Our conversation reminded me of a two-part Freakonomics episode I listened to that consisted entirely of an interview with Charles Koch. In that interview, Stephen Dubner prostrated himself in front of who we were led to believe was an affable, all-knowing, and good intentioned Charles Koch whose only goal was to make the world a better place now that he’s made more money than he knows what to do with. Why should we care about these two separate conversations between reasonable seeming successful men when our country is spiraling out of control due to the politics of liars, racists, and narcissists? We should care because the fallacy behind the ideology of these reasonable seeming men is what underlies and provides structure to today’s Republican Party. I say Republican Party intentionally because I don’t care about being politically correct. I care about being kind, decent, and thoughtful, but I’m not going to pretend that what’s happening today is happening on both sides of the political aisle.

Along with his brother David, Charles inherited Koch industries from his father Fred Koch. I won’t detail the hypocrisy of how Fred Koch made millions in Soviet Russia while becoming one of the staunchest anti-communists in America, but I do want to illustrate the kind of hypocrisy that it takes for a libertarian political donor to be politically active in advocating a pull yourself up by your bootstraps philosophy when his baby booties were lined with hundred dollar bills. Moving on to my mom’s cousin. When discussing the merits of hard work and success, he discussed how his parents raised him with the expectation that he’d study hard and go to college. He then mentioned how surprised he was to see their other cousin Margo when he went to his brother’s suma cum laude ceremony. The obvious chauvinism of this comment escaped him, as well as the fact that he was born into a wealthy family headed by his successful father who practiced law. He forgot that his education was in-part funded by his sisters, including my grandmother and margo’s mother, who dropped out of high school to help pay for their brother’s educations.

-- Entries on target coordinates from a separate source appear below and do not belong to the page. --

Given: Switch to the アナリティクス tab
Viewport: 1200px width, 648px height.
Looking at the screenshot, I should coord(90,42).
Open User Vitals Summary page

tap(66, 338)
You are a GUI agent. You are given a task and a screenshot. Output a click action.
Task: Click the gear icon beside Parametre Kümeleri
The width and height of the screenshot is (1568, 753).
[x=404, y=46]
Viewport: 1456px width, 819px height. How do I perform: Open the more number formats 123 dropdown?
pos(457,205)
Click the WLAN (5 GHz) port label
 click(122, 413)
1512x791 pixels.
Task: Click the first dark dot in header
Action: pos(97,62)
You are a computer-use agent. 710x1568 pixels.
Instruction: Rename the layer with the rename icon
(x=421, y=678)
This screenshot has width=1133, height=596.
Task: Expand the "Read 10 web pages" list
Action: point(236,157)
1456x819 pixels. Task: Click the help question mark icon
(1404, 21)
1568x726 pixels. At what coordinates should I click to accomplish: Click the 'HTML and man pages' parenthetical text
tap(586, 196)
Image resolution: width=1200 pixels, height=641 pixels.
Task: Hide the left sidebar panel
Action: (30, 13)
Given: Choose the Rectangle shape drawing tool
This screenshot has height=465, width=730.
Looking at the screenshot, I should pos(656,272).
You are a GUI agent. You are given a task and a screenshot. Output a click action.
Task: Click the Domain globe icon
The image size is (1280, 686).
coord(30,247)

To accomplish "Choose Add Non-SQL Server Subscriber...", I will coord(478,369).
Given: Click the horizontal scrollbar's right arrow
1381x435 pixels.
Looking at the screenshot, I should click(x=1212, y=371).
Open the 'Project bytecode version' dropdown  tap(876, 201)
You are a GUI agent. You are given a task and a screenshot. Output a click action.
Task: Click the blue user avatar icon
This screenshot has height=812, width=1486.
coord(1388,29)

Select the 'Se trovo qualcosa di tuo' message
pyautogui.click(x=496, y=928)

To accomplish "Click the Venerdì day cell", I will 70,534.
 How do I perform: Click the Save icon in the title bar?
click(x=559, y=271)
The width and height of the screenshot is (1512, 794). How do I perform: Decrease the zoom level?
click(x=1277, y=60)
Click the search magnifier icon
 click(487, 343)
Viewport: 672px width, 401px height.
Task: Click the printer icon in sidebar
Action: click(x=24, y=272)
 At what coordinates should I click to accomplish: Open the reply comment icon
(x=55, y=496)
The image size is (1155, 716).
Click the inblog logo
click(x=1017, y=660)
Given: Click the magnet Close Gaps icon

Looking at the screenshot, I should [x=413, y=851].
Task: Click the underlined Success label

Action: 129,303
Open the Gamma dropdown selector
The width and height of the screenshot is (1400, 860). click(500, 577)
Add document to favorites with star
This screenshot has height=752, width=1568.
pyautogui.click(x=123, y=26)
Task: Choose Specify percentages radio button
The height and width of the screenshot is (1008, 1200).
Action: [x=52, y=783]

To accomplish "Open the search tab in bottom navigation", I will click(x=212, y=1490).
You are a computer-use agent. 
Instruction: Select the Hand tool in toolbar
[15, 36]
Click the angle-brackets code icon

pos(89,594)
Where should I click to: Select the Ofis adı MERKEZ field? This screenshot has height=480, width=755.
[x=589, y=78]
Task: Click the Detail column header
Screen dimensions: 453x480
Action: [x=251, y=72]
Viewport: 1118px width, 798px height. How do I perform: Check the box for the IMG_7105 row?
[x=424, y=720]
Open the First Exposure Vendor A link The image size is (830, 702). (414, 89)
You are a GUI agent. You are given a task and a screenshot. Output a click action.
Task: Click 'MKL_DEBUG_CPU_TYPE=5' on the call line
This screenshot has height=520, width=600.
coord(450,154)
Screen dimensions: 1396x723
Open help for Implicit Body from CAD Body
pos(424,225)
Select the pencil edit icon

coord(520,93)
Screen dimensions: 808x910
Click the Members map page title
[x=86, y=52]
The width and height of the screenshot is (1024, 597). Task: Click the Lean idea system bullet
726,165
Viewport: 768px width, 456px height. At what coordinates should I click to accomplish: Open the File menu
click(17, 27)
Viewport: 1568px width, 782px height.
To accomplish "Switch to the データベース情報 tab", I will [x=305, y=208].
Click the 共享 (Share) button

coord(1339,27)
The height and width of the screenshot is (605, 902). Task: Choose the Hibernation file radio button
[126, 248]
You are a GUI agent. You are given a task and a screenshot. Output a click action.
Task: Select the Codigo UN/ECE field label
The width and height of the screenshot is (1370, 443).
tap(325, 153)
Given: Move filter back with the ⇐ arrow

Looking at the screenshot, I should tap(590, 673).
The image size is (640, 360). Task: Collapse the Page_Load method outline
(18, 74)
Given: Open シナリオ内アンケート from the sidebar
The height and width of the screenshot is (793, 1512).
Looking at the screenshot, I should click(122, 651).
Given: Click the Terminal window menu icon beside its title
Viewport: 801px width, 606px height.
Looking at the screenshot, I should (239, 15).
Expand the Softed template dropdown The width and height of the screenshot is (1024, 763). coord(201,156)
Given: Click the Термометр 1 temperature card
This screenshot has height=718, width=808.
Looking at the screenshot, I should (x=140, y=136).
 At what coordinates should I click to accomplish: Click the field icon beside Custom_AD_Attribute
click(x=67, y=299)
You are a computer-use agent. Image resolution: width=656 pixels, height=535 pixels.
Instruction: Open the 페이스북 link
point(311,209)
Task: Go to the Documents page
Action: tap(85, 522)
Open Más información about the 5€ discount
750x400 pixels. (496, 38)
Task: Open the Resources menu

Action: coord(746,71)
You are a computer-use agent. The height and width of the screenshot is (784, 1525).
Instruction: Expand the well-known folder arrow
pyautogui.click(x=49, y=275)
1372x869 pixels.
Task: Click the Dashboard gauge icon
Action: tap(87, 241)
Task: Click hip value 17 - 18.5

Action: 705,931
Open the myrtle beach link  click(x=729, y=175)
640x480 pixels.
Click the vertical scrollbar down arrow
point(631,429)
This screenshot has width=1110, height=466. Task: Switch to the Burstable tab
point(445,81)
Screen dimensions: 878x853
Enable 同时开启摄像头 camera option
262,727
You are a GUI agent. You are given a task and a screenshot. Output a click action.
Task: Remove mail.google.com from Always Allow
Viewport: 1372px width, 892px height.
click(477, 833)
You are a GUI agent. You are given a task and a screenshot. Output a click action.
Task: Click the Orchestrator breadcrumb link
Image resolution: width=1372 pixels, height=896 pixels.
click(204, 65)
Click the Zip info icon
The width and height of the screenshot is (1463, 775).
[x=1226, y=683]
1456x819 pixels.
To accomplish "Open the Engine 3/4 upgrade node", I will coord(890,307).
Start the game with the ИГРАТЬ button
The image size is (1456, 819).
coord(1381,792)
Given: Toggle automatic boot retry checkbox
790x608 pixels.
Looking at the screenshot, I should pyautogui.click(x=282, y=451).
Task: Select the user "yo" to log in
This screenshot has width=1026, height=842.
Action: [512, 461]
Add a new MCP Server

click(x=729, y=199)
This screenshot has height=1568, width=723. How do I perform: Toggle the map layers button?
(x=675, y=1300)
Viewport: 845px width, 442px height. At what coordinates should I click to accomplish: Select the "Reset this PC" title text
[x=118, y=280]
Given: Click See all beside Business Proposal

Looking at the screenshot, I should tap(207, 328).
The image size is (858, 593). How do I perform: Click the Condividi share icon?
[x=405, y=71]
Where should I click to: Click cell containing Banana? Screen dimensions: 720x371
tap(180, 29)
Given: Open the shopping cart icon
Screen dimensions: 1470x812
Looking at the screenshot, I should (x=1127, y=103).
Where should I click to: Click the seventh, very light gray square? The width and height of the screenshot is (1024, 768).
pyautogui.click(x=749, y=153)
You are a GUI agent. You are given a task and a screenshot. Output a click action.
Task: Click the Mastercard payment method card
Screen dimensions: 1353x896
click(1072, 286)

Conversations about privilege don’t always fit as nicely as this, but no matter who we are or where we’re from, our successes and failures are heavily influenced, if not completely determined, by the social structures surrounding us. The ideology and policies put forth by today’s Republican Party are inconsistent, morally repugnant, and misleading. That the structures in society affect our behavior as individuals is a fact, not an opinion. That race is a social construct that has little if any basis in physical biology is also a fact, not an opinion. So when I hear pundits and lawmakers describe groups of people as if they were individuals making collective decisions with a shared free will, I cannot help but wonder if the speakers are stupid or lying. We must be better. We have the economic and social resources in the country to create a society where all children could be fed, educated, housed, and grow up with the opportunity to do whatever they wish.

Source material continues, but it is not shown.